start TASK INPUTS

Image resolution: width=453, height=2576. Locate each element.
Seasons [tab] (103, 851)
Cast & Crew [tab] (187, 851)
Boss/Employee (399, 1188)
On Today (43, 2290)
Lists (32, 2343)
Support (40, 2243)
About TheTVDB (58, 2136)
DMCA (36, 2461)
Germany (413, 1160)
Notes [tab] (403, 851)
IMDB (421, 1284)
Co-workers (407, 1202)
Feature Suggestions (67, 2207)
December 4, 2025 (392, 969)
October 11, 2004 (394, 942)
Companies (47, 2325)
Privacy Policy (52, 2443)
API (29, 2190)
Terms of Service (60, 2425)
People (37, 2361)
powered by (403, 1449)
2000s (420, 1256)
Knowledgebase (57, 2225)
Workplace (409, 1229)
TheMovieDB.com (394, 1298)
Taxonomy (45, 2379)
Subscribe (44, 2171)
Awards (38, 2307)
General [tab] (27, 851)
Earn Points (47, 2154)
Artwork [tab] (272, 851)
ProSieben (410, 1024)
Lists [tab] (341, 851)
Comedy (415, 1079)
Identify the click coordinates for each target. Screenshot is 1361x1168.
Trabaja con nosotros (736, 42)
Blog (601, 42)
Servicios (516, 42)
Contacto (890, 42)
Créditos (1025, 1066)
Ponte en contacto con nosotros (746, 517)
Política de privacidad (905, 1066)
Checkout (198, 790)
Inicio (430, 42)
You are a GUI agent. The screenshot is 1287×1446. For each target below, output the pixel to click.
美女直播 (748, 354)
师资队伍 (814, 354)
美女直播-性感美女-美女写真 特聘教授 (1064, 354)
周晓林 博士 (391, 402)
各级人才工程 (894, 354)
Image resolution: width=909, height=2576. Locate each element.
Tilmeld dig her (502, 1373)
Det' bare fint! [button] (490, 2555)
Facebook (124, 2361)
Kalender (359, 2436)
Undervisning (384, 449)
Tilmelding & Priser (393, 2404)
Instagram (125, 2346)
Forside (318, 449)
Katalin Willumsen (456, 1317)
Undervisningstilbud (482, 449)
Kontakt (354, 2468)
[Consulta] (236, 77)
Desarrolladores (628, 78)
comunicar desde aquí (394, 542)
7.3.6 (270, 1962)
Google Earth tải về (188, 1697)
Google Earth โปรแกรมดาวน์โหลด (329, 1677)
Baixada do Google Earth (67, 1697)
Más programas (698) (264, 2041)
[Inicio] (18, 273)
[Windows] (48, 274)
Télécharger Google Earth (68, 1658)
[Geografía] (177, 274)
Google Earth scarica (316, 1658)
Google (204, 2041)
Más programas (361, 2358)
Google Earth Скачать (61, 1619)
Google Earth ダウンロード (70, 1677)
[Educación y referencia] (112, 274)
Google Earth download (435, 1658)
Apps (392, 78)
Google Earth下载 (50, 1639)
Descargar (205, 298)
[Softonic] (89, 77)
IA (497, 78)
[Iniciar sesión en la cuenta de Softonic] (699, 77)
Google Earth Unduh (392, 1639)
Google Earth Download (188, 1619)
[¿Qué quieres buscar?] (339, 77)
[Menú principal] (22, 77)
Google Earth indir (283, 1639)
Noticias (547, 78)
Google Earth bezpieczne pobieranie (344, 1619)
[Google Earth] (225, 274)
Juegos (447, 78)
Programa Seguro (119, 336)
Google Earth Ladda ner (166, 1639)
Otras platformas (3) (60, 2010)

end TASK INPUTS

Pick out each line of the listing above that contains the word "Image", and copy those lines unchanged.

### SOLUTION TO THIS PROBLEM
Image resolution: width=453, height=2576. Locate each element.
Image resolution: width=909, height=2576. Locate each element.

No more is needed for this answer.